◆ **ENTRIES SUPPLIED**:
☆ ☆ ☆ ☆

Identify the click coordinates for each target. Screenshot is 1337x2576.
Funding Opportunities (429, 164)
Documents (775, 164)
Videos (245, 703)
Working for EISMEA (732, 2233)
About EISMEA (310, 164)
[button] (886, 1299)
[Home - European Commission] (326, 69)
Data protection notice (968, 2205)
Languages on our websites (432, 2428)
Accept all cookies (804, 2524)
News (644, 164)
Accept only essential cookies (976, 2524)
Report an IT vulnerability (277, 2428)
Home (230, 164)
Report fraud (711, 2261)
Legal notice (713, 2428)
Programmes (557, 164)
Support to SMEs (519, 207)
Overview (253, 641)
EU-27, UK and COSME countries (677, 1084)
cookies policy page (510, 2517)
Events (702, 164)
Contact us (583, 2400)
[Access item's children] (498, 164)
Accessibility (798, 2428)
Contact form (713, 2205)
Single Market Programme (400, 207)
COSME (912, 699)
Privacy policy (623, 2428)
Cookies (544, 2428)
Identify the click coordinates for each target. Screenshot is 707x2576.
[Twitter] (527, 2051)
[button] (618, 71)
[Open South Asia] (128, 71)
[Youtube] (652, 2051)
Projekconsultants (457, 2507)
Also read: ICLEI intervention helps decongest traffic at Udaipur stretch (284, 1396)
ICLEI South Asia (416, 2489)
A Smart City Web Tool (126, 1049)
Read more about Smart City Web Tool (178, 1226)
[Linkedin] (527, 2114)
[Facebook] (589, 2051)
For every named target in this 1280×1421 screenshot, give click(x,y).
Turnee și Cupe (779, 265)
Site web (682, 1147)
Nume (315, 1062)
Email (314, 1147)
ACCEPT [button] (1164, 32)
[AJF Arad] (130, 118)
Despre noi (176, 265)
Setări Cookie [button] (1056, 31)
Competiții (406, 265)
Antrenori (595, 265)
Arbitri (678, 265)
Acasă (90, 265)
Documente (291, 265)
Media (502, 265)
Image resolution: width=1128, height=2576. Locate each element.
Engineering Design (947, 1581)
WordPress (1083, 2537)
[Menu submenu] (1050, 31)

☆ ☆ ☆ ☆

◆ **REQUIRED ACTION**: From start to finish, retype the records above with complete accuracy.

◆ **RESULT FOR THIS TASK**:
Identify the click coordinates for each target. Screenshot is 1337x2576.
Funding Opportunities (429, 164)
Documents (775, 164)
Videos (245, 703)
Working for EISMEA (732, 2233)
About EISMEA (310, 164)
[button] (886, 1299)
[Home - European Commission] (326, 69)
Data protection notice (968, 2205)
Languages on our websites (432, 2428)
Accept all cookies (804, 2524)
News (644, 164)
Accept only essential cookies (976, 2524)
Report an IT vulnerability (277, 2428)
Home (230, 164)
Report fraud (711, 2261)
Legal notice (713, 2428)
Programmes (557, 164)
Support to SMEs (519, 207)
Overview (253, 641)
EU-27, UK and COSME countries (677, 1084)
cookies policy page (510, 2517)
Events (702, 164)
Contact us (583, 2400)
[Access item's children] (498, 164)
Accessibility (798, 2428)
Contact form (713, 2205)
Single Market Programme (400, 207)
COSME (912, 699)
Privacy policy (623, 2428)
Cookies (544, 2428)
Identify the click coordinates for each target. Screenshot is 707x2576.
[Twitter] (527, 2051)
[button] (618, 71)
[Open South Asia] (128, 71)
[Youtube] (652, 2051)
Projekconsultants (457, 2507)
Also read: ICLEI intervention helps decongest traffic at Udaipur stretch (284, 1396)
ICLEI South Asia (416, 2489)
A Smart City Web Tool (126, 1049)
Read more about Smart City Web Tool (178, 1226)
[Linkedin] (527, 2114)
[Facebook] (589, 2051)
For every named target in this 1280×1421 screenshot, give click(x,y).
Turnee și Cupe (779, 265)
Site web (682, 1147)
Nume (315, 1062)
Email (314, 1147)
ACCEPT [button] (1164, 32)
[AJF Arad] (130, 118)
Despre noi (176, 265)
Setări Cookie [button] (1056, 31)
Competiții (406, 265)
Antrenori (595, 265)
Arbitri (678, 265)
Acasă (90, 265)
Documente (291, 265)
Media (502, 265)
Image resolution: width=1128, height=2576. Locate each element.
Engineering Design (947, 1581)
WordPress (1083, 2537)
[Menu submenu] (1050, 31)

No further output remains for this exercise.